Microsoft Windows is simpler, and more user friendly, but Linux is more agile, and can be customized in every detail. Windows has a majority hold on the market, but Linux is relatively new, and is gaining popularity quickly. Windows can support more computers, and hardware support is better off, but that is a fallacy, how could he ever know, when he only limited himself to one operating system? In truth, the debate has never ended between us, the battle of the two operating systems. Two scrawny dogs, bickering over these trivial matters, like they would hold us for the rest of our lives. I never thought about that argument in this particular way though, the redundancy of the fight. I always had a larger purpose in mind. I was defending a healer, a guide which provided an alternative to what many would agree to be a moral cesspool. Greg, not usually the conservative one, would back Microsoft and their dealings with the devil with no end. The isolation within that company, the quest for more and more money with no benefit to anyone else. Nothing mattered as long as the suckled pig was sitting on the tables of every major CEO and manager under Bill Gates’ command.
Under the eyes of the world, Linux as an operating system was changing every day. Every piece of software that was created, every small detail that was added in the last moment before a release, they where all carefully watched by the small community under which Linux stands; the open-source community; one which is based on the idea that in order to create a project, and keep a sense of stability in the world, people could come together to create free, manageable to all, license-free software that would better the community (the world) as a whole. As a member of this complex, I receive the satisfaction that is expected, and still receive a familiar anonymous gaze from the rest of the world.

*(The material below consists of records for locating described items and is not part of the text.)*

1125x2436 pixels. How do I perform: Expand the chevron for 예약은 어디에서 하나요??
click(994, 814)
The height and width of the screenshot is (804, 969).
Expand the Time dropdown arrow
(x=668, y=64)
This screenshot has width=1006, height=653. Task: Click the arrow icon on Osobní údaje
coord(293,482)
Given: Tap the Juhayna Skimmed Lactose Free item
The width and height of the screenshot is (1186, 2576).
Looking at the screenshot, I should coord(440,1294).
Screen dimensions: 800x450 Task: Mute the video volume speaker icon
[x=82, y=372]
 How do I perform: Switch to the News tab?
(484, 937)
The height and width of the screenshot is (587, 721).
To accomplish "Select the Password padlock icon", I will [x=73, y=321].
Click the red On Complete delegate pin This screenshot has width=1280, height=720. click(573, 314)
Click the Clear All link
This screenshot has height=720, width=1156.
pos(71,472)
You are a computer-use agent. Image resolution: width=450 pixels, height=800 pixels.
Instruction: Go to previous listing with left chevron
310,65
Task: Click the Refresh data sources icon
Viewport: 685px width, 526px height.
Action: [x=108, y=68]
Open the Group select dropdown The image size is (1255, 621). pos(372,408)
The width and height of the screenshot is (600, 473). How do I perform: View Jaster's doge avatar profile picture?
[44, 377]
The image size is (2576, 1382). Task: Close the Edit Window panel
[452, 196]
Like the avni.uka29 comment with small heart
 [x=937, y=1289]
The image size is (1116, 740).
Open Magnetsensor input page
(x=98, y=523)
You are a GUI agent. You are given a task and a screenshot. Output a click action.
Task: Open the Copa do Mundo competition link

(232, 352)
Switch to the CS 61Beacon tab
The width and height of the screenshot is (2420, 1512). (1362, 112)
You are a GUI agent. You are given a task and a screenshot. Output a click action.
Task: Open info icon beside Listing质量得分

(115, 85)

I have never given up on a debate. Unless I see the light, I will always slink off into the darkness, ready to jump up and shine when I have renewed my resolve to win, and dissolved any weak points in my argument. Time after time, I have always managed to repel any momentum in Greg’s favor, who has decided to employ the efforts of two more close friends to wear me down. The snide little remarks they make, it’s all a big joke to them, but the sooner I give in, the sooner Greg can have his little moment of victory.
Perhaps it was this debate that led to my political conversion to, of all the political philosophies, Anarchist-Communism. The ultimate form of community, everything for the greater good. The potential a people could have, with no central government, no property, and no central currency would lead to the closest system there could ever be to a utopia. In this system, everyone would be safe, because no one would be in charge. As noted by history many times, from Stalin to Putin, James VI King of Scots to Gordon Brown, and George Washington to George W. Bush, power has been associated with greed and corruption that harms the common man who, unable to defend himself, is left at the mercy of those who hold the power. There would be no greed, no need to steal, no corruption to prosecute in this system that frames this society of which I dream could exist one day.
In truth, I know that a near Utopian experience is nearly impossible to create, and even more difficult to maintain, but if different ethnicities can come together, help each other, heal each other, work for the greater good, especially in the community that exists in cyberspace, then maybe, we may have a chance. A chance to stitch together a world full of hate, fear, and misunderstanding. A chance to redeem ourselves for the terrible things we have done and are currently doing to the planet which gives us and the environment around us a home, and a chance to see who we really are, the people, who by nature can be good. They can be, we can see it every day. The people who give food to the starving in Africa, the man who risked his life to save another, who was having a seizure and fell onto train tracks in front of the train, and the people in this world who develop the software in the hopes that everyone deserves a chance to succeed in life, if given the tools they really need. This, is my dream.